According to the Viennese historian of science Mitchell Ash, there can be “no universally valid, supra-temporally valid answer to the question of how science can be distinguished from non-science or even para-science. For there is no way […] to do so without considering the intellectual and social inclusion and exclusion criteria of the scientific collectives of thought and action of the time” [43]. The criteria (holism, esoterism, metaphysical speculation, subjectivism) that are commonly used for the classification as parascience, are time and culture bound. The recent philosophy of science and with it the history of science have therefore long since refrained from elaborating universally valid criteria of distinction. Those who think they can continue to methodically separate the wheat from the chaff in the current debate about the scientific nature of medicine, especially with regard to unconventional procedures, should be reminded of what the Swiss historian of science, Michael Hagner, who teaches at ETH Zurich, wrote in 2008 to the supporters of such ideas: “Whether someone has proceeded scientifically or pseudo-scientifically can […] only ever be judged in retrospect, i. e., from a historical perspective, and while this is nice for historians of science, it is not a particularly comforting perspective for theorists of science and politicians who have to allocate research funds” [44].

This does not mean, however, that in the future we should pay homage to “anything goes,” as the philosopher Paul Feyerabend postulated in his much-discussed book Wider den Methodenzwang (1976) [45]. Feyerabend by no means claims that science does not need any methods and rules. Rules that emphasize reason, objectivity, or rationality may thus be appropriate in one case and not in the other. Here, a bridge can be found to another solution model, Niklas Luhmann’s concept of system [46]. “In this sense, medicine,” according to Luhmann’s disciple Werner Vogd, “must by no means be understood here as a subdivision of the scientific system. As an independent functional reference, it is precisely not the strict truth criteria that apply here, for example in the sense of epidemiologically proven efficacy, but first of all the primacy of being able to offer diagnosis and therapy in the face of illness” [47]. In other words, the proof of scientificity is secondary with regard to the goal of action. What counts for the patient is that therapeutic options for action are made available to him.

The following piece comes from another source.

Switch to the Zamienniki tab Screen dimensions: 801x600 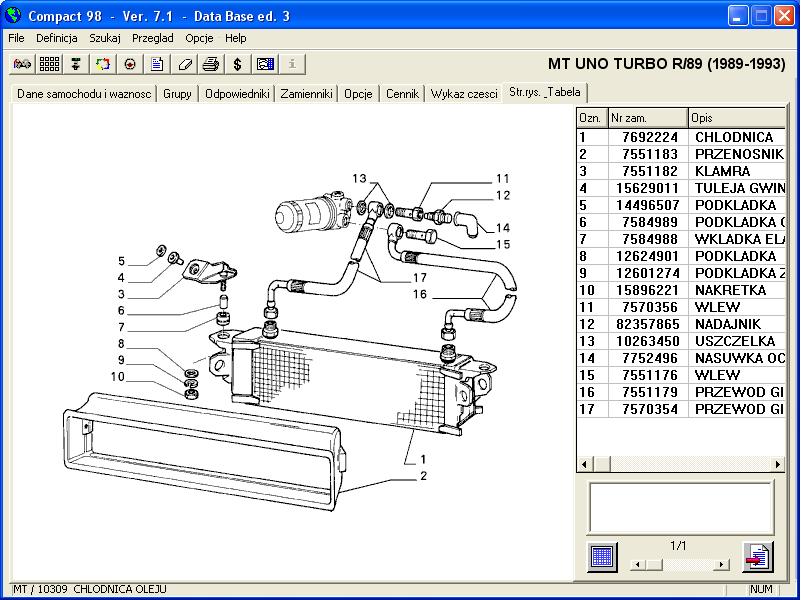coord(306,94)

From the perspective of scientific theory and the history of science, the question of whether complementary medicine and conventional medical procedures must provide proof of efficacy according to a uniform scientific standard can be clearly answered in the negative. As the term complementary medicine (in its original meaning) already expresses, it is about complementarity in the sense that in medicine, which is a science of action and not a pure natural science, two or more conceptually completely different healing methods can exist side by side. This is, for instance, the case not only in Switzerland but to even larger scale in India where medical pluralism rules the health care system [48]. The Swiss example also indicates that prevalence of CAM use might be influenced by cultural factors and mentality [49, 50]. There can also be no doubt about the pivotal role of regulations in terms of inclusion of CAM in biomedical practice and health insurance [51]. In Switzerland, as we have seen, the mandatory basic health insurance covers now anthroposophic medicine, homeopathy, herbal medicine, and TCM if delivered by a certified physician who has proven his or her competence in alternative methods. A recent study shows that prevalence of CAM use significantly increased from 2012 to 2017 in Switzerland [39]. Unfortunately, the design of the questionnaire used and the early date of the survey (2017) make it impossible to find out whether a patient resorted to a CAM-therapy reimbursed by mandatory or by private health insurance. This issue thus warrants further research attention.

The author has no conflicts of interest to declare.

The manuscript was prepared without external funding.